Any advice on where to start with this?

Thanks.
«134

Comments

  • wealdroam
    wealdroam Posts: 19,180 Forumite
    Part of the Furniture 10,000 Posts Name Dropper Combo Breaker
    Can I suggest you try to write a shorter summary. :beer:
  • Man takes car to garage.

    Man pays garage.

    Garage gives car back.

    Car not right.

    Man pays new garage to fix car.

    New garage finds signs of poor workmanship.

    Man wants to recoup losses from first garage, but needs advice.
  • mikey72
    mikey72 Posts: 14,680 Forumite
    You need a written report from the second garage, as much written evidence as possible, photographs if you have them, then a day in court. Then if you win, publish all the details wherever you can, with the name.
  • Ok. Will get reports. I have plenty of pictures.
  • man takes car to garage in order to spend the cost of a new car on making it 10% faster

    man pays garage.

    Garage gives car back.

    Car is only 5% faster and sends out flames and is basically rubbish.

    Man pays new garage to rectify flamage and to boost the remaining 5% performance.

    New garage finds signs of poor workmanship.

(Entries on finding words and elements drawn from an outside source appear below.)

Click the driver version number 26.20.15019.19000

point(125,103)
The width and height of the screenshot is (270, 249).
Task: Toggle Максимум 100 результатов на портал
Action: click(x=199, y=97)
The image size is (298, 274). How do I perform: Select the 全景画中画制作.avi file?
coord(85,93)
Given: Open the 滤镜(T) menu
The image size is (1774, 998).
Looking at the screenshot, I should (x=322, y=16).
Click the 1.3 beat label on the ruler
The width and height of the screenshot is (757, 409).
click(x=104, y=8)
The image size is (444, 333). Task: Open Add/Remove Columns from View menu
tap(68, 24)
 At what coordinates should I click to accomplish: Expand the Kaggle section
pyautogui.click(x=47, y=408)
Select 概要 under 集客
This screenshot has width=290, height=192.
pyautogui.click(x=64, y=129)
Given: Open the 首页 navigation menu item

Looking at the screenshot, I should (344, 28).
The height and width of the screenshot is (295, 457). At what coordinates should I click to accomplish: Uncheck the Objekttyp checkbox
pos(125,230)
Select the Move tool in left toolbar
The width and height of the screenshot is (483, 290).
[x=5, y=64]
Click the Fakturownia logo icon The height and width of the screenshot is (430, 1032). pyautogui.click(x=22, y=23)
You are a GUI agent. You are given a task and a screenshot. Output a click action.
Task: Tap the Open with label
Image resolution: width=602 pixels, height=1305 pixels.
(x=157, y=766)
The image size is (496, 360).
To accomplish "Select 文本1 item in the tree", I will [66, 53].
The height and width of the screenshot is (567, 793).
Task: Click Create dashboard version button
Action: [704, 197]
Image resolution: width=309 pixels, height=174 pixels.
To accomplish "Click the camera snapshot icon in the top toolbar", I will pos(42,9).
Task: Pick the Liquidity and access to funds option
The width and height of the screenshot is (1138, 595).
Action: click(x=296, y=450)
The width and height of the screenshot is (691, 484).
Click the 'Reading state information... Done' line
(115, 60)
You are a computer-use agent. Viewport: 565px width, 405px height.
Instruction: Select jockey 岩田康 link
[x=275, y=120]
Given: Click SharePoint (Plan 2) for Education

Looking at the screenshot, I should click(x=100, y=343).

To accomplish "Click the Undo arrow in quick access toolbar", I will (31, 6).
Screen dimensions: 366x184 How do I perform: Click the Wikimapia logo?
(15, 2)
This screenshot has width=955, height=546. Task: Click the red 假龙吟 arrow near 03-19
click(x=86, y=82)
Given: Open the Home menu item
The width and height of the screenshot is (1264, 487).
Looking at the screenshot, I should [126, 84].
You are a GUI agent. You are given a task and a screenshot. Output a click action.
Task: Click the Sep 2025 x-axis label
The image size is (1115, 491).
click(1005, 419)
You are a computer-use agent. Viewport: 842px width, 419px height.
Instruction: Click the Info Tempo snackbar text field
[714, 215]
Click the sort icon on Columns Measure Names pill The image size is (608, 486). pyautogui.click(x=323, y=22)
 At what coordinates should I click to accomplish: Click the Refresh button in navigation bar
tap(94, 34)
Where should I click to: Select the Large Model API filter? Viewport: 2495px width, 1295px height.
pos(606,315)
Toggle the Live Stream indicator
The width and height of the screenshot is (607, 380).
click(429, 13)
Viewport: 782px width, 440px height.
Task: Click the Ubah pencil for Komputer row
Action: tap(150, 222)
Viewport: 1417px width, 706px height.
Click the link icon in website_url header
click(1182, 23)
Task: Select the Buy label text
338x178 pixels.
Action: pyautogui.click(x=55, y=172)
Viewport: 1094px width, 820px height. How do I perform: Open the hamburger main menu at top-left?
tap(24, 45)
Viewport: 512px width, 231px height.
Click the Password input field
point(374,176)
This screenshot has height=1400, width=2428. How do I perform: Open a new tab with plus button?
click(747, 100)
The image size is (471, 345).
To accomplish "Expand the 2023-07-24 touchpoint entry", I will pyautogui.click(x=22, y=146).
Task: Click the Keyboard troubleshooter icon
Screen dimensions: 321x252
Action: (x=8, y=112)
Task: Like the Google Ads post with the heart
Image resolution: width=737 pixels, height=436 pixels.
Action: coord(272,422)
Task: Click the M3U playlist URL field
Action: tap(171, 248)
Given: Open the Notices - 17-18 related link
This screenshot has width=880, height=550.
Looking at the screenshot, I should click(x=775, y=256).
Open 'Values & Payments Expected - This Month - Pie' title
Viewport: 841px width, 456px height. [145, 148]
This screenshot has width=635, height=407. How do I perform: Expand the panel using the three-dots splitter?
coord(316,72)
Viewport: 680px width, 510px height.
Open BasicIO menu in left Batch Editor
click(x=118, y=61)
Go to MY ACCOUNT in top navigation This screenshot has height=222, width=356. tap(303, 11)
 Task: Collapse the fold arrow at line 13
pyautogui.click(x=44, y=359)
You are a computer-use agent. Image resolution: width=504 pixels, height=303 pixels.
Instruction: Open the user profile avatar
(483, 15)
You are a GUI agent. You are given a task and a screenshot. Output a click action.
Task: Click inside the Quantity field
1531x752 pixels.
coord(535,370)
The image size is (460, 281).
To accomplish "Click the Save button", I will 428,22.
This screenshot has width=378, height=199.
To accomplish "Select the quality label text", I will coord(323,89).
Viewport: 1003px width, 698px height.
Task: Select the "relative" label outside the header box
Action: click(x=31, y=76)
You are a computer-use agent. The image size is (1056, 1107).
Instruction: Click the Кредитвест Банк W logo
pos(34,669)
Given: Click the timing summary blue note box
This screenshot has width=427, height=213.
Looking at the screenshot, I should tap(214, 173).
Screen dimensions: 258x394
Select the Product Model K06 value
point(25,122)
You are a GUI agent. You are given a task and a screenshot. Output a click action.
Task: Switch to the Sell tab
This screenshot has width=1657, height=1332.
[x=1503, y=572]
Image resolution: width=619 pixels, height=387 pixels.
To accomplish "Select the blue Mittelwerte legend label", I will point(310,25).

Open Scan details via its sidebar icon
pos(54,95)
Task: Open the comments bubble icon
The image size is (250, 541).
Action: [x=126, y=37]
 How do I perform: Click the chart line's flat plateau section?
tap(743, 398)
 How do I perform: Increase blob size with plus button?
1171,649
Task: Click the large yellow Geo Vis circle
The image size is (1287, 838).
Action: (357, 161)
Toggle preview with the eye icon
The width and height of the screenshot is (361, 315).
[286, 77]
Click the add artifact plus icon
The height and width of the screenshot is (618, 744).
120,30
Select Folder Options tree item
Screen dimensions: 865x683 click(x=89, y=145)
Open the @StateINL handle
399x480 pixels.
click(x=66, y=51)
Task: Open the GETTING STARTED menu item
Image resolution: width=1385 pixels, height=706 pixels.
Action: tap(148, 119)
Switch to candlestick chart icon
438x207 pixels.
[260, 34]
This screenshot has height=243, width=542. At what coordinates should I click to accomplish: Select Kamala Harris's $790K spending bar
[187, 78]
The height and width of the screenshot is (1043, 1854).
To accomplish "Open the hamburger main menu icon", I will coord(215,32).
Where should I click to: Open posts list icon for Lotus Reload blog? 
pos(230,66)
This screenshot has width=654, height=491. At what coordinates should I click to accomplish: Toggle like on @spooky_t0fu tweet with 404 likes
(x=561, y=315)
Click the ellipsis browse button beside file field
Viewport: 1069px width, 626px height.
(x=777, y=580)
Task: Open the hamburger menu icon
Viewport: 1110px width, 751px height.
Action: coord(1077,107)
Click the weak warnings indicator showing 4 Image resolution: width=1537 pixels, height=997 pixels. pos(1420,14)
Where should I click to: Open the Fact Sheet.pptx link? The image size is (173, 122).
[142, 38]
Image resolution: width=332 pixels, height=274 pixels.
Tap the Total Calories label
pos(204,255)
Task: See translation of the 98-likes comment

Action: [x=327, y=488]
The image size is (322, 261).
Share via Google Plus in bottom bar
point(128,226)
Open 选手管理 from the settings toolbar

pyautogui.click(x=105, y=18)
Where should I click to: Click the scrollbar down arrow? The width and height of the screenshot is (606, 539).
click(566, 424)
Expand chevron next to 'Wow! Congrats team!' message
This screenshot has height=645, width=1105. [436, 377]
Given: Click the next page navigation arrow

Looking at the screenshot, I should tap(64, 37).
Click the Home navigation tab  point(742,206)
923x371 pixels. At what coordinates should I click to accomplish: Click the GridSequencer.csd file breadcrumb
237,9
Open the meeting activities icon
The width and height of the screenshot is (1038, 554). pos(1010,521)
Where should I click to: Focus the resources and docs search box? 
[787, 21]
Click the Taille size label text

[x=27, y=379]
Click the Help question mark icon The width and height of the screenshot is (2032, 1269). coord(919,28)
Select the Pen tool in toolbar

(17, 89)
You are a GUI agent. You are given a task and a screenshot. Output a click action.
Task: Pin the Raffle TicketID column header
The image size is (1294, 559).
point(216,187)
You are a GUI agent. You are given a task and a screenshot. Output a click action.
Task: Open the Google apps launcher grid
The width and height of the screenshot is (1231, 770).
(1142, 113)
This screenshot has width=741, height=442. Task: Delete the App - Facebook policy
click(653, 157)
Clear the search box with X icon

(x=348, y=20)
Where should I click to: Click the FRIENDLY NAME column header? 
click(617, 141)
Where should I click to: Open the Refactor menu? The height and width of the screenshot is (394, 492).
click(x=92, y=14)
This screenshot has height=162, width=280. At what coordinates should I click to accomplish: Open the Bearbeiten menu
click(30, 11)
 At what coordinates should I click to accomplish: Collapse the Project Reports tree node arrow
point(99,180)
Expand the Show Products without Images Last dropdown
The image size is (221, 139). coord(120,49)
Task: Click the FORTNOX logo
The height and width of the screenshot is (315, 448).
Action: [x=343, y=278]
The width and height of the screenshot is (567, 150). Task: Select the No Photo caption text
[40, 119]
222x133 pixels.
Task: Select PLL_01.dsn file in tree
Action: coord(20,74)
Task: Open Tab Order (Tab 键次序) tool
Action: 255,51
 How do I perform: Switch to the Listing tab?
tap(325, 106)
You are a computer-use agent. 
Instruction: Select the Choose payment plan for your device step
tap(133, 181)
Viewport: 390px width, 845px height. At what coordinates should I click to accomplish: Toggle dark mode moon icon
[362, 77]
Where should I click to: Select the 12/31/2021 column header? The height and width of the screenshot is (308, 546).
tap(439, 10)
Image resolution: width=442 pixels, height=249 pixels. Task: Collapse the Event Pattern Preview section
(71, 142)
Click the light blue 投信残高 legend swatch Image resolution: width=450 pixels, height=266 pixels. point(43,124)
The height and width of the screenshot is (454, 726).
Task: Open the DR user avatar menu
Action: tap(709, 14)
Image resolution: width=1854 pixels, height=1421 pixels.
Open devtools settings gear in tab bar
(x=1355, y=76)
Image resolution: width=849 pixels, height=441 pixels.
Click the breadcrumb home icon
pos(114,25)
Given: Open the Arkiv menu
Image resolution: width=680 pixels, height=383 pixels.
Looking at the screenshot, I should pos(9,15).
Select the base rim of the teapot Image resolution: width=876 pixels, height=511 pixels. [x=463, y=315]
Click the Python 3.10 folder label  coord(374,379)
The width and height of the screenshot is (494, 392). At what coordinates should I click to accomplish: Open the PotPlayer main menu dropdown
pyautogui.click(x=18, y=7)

    Man wants to recoup losses from first garage, first garage refuses because they said they would fix it themself, which man wasn't happy with because they did a bad job the first time and are 200 miles away

    fyp........
  • Two things stand out from your OP.

    How did you find and who recommended this tuning company?

    Why did you pay the company before they carried out the work that was agreed to an acceptable standard? payment should have been the last part of the transaction.
  • £6k did you go fi or is it a na car and kept it that way?
    What car is it?
  • Hammyman
    Hammyman Posts: 9,913 Forumite
    wealdroam wrote: »
    Can I suggest you try to write a shorter summary. :beer:

    Bloke decides to spend silly money on tuning a car for god knows what reason.

    Takes it to a !!!!! company

    Gets ripped off.

    Message to OP: There was no way there was anywhere near £6k of work. I've built performance engines. £6k gets you a full Stage 3, not just a camshaft job and a remapped ECU.
  • artbaron
    artbaron Posts: 7,285 Forumite
    Unfortunately I think you need to give them a chance to rectify their mistakes. Otherwise you'll have trouble winning any claim. The fact that they tried to remap an ECU without a rolling road shows they are either imbeciles or cowboys, or both, so I can understand why you didn't want to take the car back to them, but that's beside the point. I'd be interested in knowing what the mods were and what the car is - Renault by any chance? And who is the company? Also, what BHP increase were you expecting? What other mods did you have done apart from power and were these done satisfactorily?
  • hartcjhart
    hartcjhart Posts: 9,463 Forumite
    Part of the Furniture 1,000 Posts Combo Breaker
    Man takes car to garage.

    Man pays garage.

    Garage gives car back.

    Car not right.

    Man pays new garage to fix car.

    New garage finds signs of poor workmanship.

    Man wants to recoup losses from first garage, but needs advice.